New York, NY (CNN) — (CNN) -- A pioneer in sales of digital music, Apple on Monday became a late entrant in the booming music-streaming wars.
When its iTunes Radio feature launches this fall along with a new version of Apple's mobile operating system, it will go head-to-head with established competitors such as Pandora and Rdio, as well as other tech heavyweights in Facebook-owned Spotify, Twitter Music and Google Play All Access.
All of which raises the question: In a crowded field, what's going to persuade people already using (and, in some cases, paying for) those other services to switch to Apple's?
Apple appears to be banking on the extensive music library it's piled up on iTunes and the customer base that's already used to shopping there. The iTunes store boasts a catalog of 26 million songs (Spotify, by way of comparison, claims more than 20 million) and more than 50 billion files have been downloaded from iTunes since it launched in 2001.
"As a large company, Apple has a few major advantages," said Karl Volkman, chief technical officer at Chicago's SRV Network. "They have a large and loyal customer base established and the capability to be competitive with advertising revenue rates, both providing great incentive for music publishers."
But after Monday's announcement, many folks in tech circles seemed less bullish on the idea. For a company that built its empire on bold leaps into the unknown -- few had heard of smartphones before the iPhone or tablets before the iPad -- Web radio feels like a copycat maneuver, they said.
It remains to be seen whether Apple will go all-in with the product, seeing it as the logical extension of its iTunes brand, or float it as an afterthought, like its short-lived and seldom-used Ping social site.

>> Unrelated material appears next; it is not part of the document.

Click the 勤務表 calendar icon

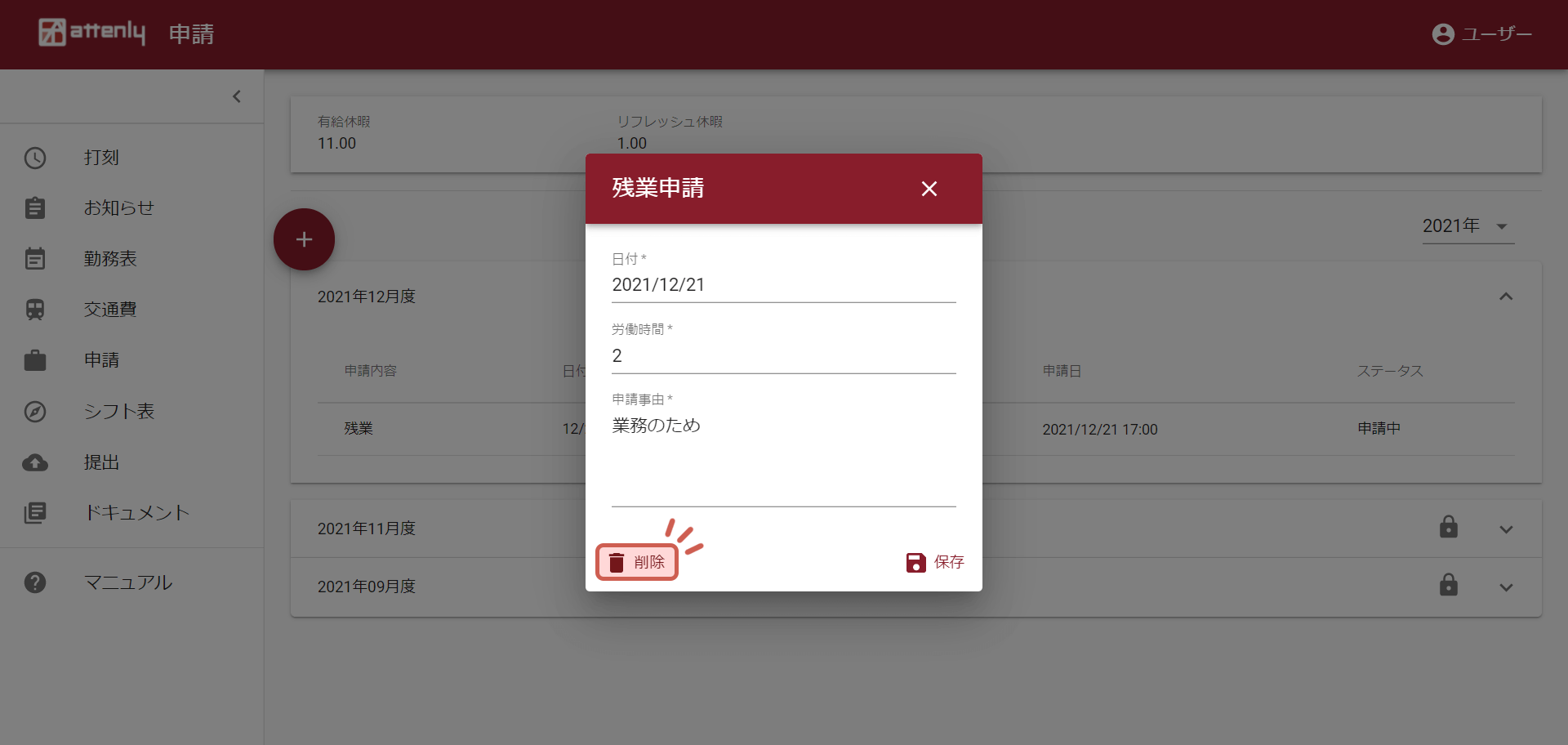point(35,259)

"Apple's entry is a discovery tool that seems to exist just to help sell you tracks from the iTunes music store," wrote Roberto Baldwin at Wired. "But hey, at least it has streaming Led Zeppelin."
Apple Vice President Eddy Cue doesn't exactly stifle that line of thought.
"iTunes Radio is an incredible way to listen to personalized radio stations which have been created just for you," Cue said in the statement. "It's the music you love most and the music you're going to love, and you can easily buy it from the iTunes Store with just one click."
It's no mystery why Apple, like Facebook, Google and Twitter before them, wants in on music streaming.
Streaming, by which users listen to ad-supported music for free or pay a monthly fee, is the fastest growing form of music listening, according to industry reports.
The Recording Industry Association of America, in its annual report, said that while overall music sales were down in 2012, digital-music sales were up 14%, topping $4 billion.
"Digital growth was driven by large increases in revenues through what can broadly be referred to as 'access models,' where users can choose to listen from large libraries of music rather than purchasing individual songs or albums," the report read.
Apple's offering will be ad-supported, in addition to serving as another portal into the iTunes store. And unlike most of its competitors, which are available across platforms, it will only be accessible on Apple products.
Like Pandora, users will be able to "seed" stations with particular artists and hear selections from similar ones. Apple will track a user's selections, as well as their iTunes purchase history, to continually fine-tune their stations to their tastes.
On mobile devices, users will be able to ask voice-activated "assistant" Siri to play, skip or pause songs, or to search for groups, or styles of music to play.
But in the wake of the announcement, most analysis focused on an apparent lack of innovation on Apple's part. If it ain't broke, the thought went, why does Apple want to fix it?
"iTunes Radio is a Pandora knockoff," Rocco Pendola of finance site The Street told CNN. "It absolutely will not come close to Pandora in terms of functionality and user experience. It can't possibly do that. Pandora is a 13-year-old company ... . Apple is just doing what everyone else had done -- copying it."